A southside Richmond local non-profit has a mission to provide food and other resources to immigrants and refugees. 8News highlights the Waymakers Foundation for Hispanic Heritage Month.
CHESTERFIELD COUNTY, Va. (WRIC) — Outside a strip mall at busy Hull Street Road intersection, hundreds of people show up every week to a food pantry unlike any other.
Waymakers Foundation, located in the 360 West shopping center at the intersection of Hull Street Road and Turner Road in Chesterfield, provides the community with fresh ingredients, many of which are imported from Latin America.
“We offer fresh vegetables, and herbs to make tea, rice and beans,” says Waymakers Foundation founder and Executive Director Natasha Lemus.

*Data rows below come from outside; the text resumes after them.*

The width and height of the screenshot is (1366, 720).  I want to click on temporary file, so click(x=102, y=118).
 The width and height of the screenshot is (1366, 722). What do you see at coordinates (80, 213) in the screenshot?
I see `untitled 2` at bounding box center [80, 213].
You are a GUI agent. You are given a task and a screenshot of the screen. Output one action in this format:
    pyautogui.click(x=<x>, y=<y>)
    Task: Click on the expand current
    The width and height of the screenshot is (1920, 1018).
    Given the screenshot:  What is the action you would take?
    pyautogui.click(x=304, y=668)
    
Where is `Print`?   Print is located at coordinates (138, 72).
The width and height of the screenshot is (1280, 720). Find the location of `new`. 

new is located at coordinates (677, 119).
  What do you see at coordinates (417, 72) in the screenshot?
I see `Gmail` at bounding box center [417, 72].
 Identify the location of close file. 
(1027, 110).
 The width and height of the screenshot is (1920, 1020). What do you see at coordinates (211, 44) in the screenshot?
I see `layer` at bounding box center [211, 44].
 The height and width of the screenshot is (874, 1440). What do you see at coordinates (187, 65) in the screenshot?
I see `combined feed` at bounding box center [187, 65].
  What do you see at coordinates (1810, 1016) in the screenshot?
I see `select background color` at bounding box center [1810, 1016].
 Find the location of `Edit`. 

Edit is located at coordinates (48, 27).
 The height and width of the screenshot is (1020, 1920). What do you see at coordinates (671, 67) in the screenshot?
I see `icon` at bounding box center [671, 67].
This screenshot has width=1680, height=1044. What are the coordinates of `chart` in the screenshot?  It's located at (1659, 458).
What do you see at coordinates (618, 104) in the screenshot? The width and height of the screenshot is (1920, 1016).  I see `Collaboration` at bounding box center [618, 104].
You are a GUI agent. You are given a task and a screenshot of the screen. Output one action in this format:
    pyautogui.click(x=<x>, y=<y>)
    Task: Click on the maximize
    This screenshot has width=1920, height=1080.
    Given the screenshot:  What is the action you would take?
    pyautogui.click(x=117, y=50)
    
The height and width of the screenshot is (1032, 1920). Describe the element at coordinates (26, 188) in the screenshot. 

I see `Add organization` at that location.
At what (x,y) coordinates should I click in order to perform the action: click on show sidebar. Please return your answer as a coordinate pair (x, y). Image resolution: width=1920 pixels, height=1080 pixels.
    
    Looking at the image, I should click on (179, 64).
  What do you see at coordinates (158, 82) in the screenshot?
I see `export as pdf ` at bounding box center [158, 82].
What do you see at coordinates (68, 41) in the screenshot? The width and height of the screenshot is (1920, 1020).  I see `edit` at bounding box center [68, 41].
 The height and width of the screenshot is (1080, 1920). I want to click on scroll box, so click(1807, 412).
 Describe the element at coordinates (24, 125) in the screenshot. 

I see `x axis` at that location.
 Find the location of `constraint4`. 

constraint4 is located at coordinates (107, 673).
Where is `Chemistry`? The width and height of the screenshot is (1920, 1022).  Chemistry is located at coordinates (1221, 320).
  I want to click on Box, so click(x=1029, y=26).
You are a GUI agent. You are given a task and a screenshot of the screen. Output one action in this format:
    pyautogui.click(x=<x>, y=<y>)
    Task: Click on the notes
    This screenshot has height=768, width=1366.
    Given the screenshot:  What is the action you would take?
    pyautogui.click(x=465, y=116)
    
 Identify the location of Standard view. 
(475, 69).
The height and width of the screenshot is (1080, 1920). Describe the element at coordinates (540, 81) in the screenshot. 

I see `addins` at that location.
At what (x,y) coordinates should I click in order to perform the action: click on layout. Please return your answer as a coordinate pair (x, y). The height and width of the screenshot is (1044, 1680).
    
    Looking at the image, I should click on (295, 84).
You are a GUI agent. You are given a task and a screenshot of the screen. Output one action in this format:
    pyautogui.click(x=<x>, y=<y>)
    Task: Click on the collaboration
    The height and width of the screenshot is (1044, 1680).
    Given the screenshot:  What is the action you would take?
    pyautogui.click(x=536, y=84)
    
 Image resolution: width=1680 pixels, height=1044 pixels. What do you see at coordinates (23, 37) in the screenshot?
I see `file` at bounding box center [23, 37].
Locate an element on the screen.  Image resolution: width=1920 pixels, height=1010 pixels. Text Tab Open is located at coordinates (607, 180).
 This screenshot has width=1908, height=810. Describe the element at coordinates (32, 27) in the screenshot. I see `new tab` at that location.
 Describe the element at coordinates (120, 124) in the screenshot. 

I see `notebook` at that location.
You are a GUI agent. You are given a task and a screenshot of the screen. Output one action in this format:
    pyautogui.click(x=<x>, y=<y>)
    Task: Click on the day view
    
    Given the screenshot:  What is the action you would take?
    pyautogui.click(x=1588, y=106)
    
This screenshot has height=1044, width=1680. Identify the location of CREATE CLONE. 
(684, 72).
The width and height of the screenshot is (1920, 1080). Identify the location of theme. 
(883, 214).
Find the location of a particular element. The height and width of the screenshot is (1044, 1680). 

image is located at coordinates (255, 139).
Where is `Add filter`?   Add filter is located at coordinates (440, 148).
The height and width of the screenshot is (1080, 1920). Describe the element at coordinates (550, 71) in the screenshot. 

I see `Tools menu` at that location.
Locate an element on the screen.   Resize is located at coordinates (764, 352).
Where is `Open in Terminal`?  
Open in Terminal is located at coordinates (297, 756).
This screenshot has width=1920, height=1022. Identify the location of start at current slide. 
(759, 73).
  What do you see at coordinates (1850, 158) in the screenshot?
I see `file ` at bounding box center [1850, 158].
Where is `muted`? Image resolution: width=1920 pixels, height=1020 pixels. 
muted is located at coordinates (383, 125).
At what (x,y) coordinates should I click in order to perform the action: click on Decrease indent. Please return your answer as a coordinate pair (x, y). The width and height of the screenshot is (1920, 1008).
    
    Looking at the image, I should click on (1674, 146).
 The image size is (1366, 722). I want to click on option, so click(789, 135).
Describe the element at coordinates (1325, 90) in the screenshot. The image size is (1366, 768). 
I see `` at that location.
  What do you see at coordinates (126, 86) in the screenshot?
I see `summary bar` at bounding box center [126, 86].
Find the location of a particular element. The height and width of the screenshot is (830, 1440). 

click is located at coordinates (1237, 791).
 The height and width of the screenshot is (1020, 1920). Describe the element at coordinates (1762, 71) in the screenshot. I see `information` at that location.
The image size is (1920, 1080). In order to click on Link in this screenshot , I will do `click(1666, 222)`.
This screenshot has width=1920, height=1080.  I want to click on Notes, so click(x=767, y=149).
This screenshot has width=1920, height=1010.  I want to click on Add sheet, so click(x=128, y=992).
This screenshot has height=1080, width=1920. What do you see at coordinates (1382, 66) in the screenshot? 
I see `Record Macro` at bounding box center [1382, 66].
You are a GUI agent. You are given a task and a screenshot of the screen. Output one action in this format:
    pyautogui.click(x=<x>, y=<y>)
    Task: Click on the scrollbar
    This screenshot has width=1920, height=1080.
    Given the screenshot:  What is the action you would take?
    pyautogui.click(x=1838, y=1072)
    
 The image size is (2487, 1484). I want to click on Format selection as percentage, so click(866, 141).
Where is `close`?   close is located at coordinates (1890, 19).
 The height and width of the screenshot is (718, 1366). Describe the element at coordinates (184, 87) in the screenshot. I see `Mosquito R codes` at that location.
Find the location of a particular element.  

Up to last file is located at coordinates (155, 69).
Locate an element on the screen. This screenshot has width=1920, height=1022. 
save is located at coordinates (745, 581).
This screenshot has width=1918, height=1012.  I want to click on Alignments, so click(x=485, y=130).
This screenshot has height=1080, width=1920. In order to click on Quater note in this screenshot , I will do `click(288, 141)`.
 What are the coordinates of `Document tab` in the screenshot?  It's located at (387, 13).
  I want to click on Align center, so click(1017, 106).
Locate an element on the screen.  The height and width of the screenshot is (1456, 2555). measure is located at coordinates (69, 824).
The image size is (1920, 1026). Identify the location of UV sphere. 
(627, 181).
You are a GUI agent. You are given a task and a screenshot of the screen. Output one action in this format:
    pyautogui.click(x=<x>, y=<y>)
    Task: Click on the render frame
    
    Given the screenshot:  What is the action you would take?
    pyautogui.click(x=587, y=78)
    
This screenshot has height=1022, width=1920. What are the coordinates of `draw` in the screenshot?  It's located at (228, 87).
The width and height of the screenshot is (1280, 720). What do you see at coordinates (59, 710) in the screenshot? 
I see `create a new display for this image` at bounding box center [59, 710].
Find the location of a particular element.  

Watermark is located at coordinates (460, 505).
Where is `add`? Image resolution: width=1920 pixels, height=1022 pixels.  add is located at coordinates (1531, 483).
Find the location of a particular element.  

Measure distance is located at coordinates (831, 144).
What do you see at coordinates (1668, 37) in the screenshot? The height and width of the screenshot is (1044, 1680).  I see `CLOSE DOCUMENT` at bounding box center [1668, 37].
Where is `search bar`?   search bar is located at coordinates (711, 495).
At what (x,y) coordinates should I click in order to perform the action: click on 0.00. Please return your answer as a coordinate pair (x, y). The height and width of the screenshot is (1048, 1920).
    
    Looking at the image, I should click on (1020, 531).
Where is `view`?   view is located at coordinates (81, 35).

Groups wait in a long line wrapped around Waymakers’ brick building to shop for culturally specific food with Latin American staples. Some shoppers asked to not be identified.
“As foreigners coming to this country, it’s tough to find a non-perishable item that is imported, and if they cannot meet ends, they have to pretty much think ‘Can we pay rent or should we buy groceries?’” Lemus said.
Lemus founded the Waymakers Foundation in March 2020 during the COVID-19 lockdown.
“As the families during the pandemic told me we are getting food that we do not consume. It was just like bringing me back to my childhood,” said Lemus, who also operates a tax business.
8News featured the Waymakers grocery deliveries in 2021 as Lemus and volunteers served members of Richmond’s Latino community who were struggling to get food. Lemus calls it a labor of love that’s personal since she immigrated to the U.S. from the Dominican Republic when she was 8 years old.
Lemus also says she understands the disconnect of well-meaning food pantries that offer groceries that many Latino families don’t use.
“I always mention the story of how I walked into a church in the state of Maryland, where I originally arrived, and they gave me sourdough bread, and another bread that had different colors, and when I came home and I toasted it, I said ‘This is nasty, they gave me a bad bread,’ but I just didn’t know this type of bread,” Lemus said.
Three years later, with continued support from Feed More, grants and fundraisers, Lemus says Waymakers has provided more than 1.8 million pounds of food — and beyond groceries, they hold monthly resource fairs, fitness classes and salsa nights.
“We’re not only here to provide food. We are also here to provide resources so that they can move on,” Lemus said.
The Waymakers food pantry is open four days a week. No appointment is necessary, but families can only shop there for free every 16 days. The foundation is currently in need of a grant writer to help to them continue to seek money for their food pantry.